- **What is required**
Starting with the line that contains "Task: Expand the Trading platform menu" and ending with the last line of the listing, print each line exactly. Pictures stay out.

Segment Open

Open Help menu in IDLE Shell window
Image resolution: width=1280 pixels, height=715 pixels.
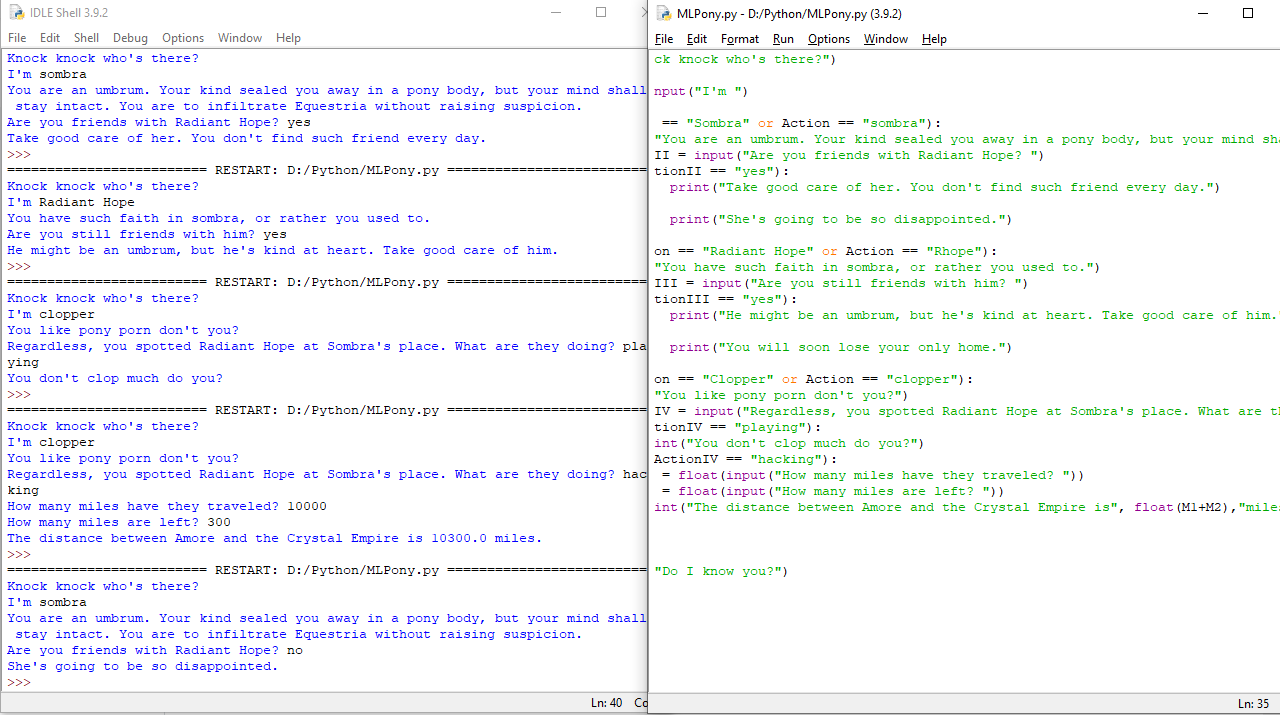pos(288,38)
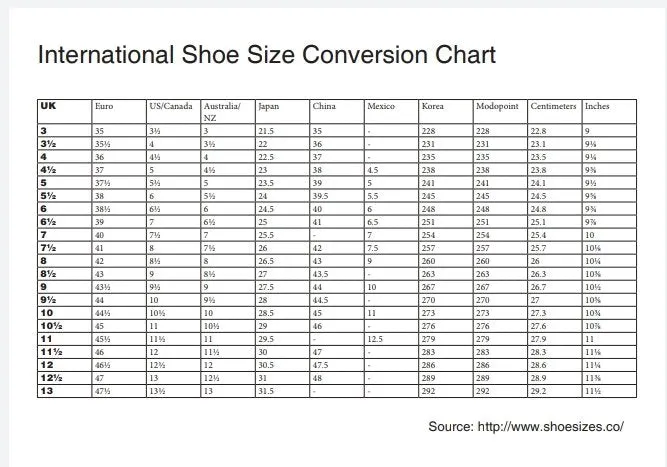Click Centimeters value 29.2 cell
Screen dimensions: 667x467
click(538, 391)
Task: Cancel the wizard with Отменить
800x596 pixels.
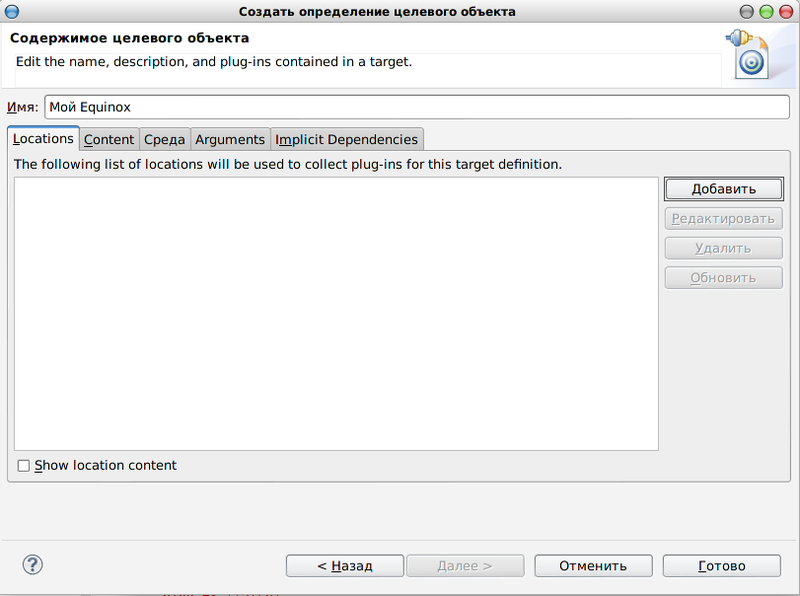Action: coord(593,566)
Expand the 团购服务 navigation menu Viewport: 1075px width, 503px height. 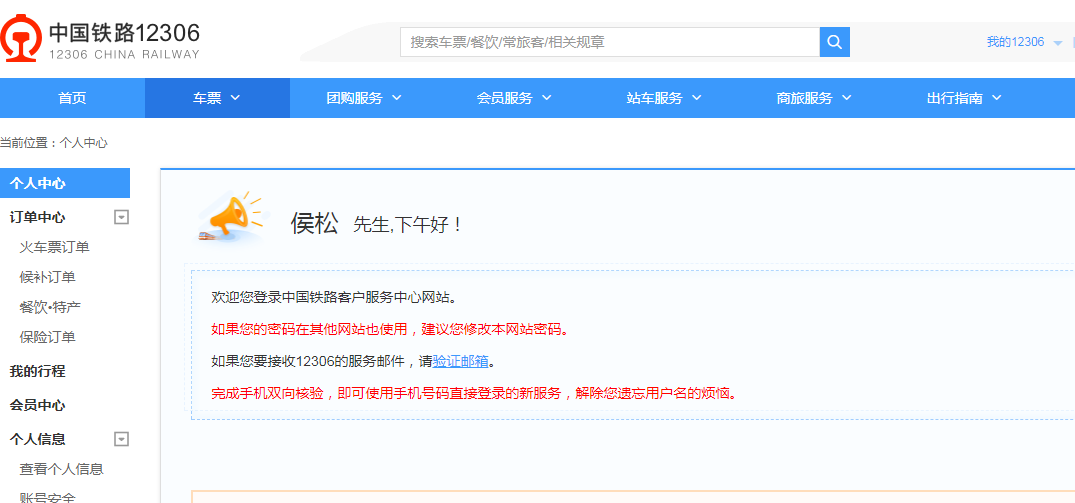pos(363,98)
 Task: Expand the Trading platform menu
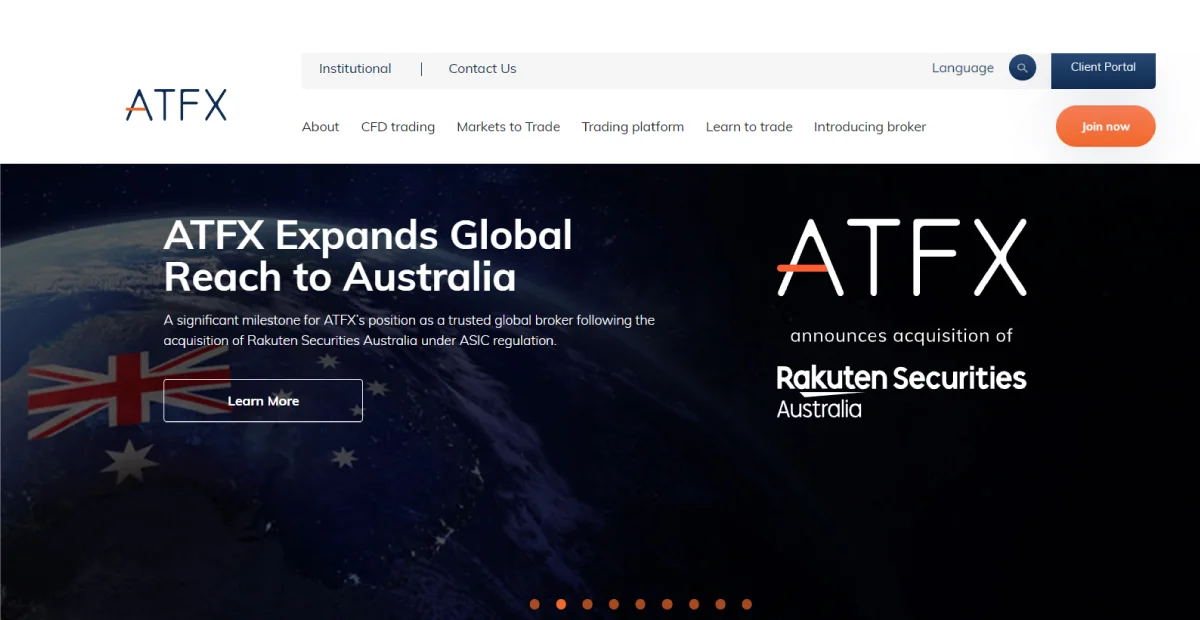(x=633, y=127)
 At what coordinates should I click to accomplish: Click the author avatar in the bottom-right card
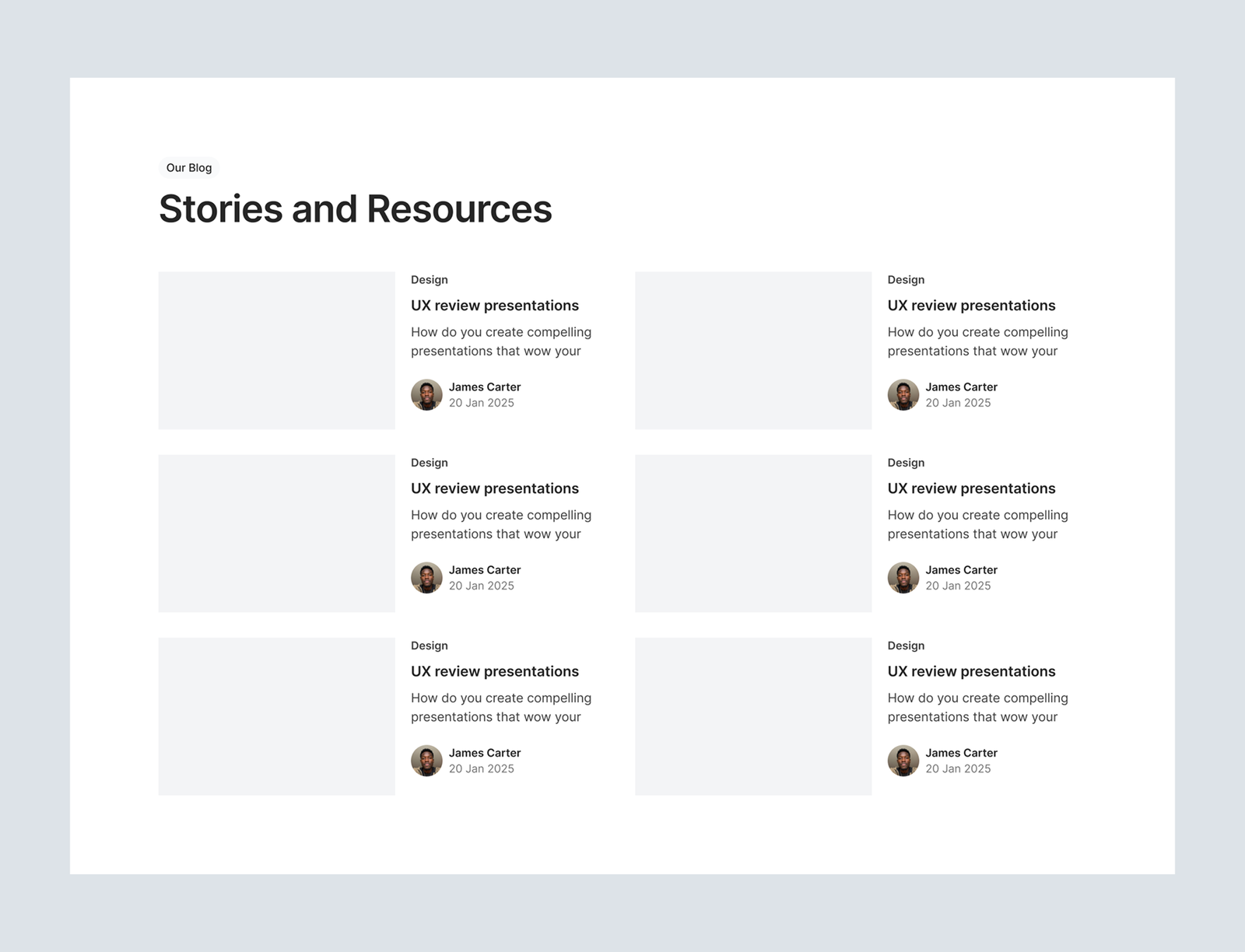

Segment Closed

- **Response**
 Task: Expand the Trading platform menu
(x=633, y=127)
 At what coordinates should I click to accomplish: Click the author avatar in the bottom-right card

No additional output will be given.